▸ **Study text**:

■ ■ ■ ■

I am so sorry for your loss.
Please be assured that nothing you could have done differently would have changed the course of that hideous disease.


----------



## Penny & Maggie's Mom (Oct 4, 2007)

Oh no! I'm so sorry for your loss. There are many here dealing with the grief of losing a much beloved pupper, and much support. I hope you find comfort here, and continue to visit us.


----------



## Ranger (Nov 11, 2009)

I'm so sorry for your loss...RIP Buddy.


----------



## coppers-mom (Jan 9, 2009)

I am so so sorry you lost your boy. I was hoping you could have more good time together.

I lost my third rescue golden 4+ years ago to what I now believe was hemangiosarcoma. It was before I joined the forum and I didn't know about the dreaded disease. Be assured that it progresses very quickly and terminally even if you know what it is sooner. It was only 6 days from diagnosis of an abdominal tumor to RIP for Chance.

My heart goes out to you.


----------



## Sweet Girl (Jun 10, 2010)

■ ■ ■ ■

(Records from a data source)
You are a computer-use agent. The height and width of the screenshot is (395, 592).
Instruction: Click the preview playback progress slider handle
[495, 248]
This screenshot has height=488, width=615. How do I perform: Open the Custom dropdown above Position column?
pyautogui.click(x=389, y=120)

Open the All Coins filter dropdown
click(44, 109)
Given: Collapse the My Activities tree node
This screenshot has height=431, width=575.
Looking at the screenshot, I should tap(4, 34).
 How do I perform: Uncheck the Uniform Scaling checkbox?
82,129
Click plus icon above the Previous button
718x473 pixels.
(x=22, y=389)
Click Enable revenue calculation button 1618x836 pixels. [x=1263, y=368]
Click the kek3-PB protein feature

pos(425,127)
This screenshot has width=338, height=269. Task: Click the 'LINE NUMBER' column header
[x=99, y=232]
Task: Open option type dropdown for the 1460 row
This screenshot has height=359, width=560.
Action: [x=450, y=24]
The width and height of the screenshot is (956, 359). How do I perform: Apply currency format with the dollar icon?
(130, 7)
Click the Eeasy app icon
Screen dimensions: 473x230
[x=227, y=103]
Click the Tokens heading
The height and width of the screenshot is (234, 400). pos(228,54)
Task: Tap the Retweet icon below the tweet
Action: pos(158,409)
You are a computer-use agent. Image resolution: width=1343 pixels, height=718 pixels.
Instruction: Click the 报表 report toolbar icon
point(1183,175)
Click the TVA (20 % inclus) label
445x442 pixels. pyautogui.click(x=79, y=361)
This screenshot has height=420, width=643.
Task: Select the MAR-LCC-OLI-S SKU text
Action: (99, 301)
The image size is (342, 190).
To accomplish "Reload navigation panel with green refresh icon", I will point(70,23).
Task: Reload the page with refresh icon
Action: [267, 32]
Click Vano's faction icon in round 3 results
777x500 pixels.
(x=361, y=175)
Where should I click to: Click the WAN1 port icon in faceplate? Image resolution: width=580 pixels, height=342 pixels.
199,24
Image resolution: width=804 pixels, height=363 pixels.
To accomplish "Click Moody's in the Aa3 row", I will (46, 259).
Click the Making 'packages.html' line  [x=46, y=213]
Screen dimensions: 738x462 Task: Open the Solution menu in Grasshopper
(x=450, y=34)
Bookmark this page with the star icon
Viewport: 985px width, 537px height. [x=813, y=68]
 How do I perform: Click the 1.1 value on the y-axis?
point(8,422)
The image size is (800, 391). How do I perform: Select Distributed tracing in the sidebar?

■ ■ ■ ■

▸ **Exercise instructions**:
1 > Return everything in the condolence thread from "## coppers-mom (Jan" down to "RIP for Chance.", unchanged.
2 > Answer these questions about the condolence thread:
(a) What date appears beside the name Ranger?
(b) What disease does coppers-mom now believe took the third rescue golden?
(c) How many days passed from the diagnosis of an abdominal tumor to RIP for Chance?

▸ **Solutions below**:
1 >
## coppers-mom (Jan 9, 2009)

I am so so sorry you lost your boy. I was hoping you could have more good time together.

I lost my third rescue golden 4+ years ago to what I now believe was hemangiosarcoma. It was before I joined the forum and I didn't know about the dreaded disease. Be assured that it progresses very quickly and terminally even if you know what it is sooner. It was only 6 days from diagnosis of an abdominal tumor to RIP for Chance.

2 >
(a) Nov 11, 2009
(b) Hemangiosarcoma
(c) 6 days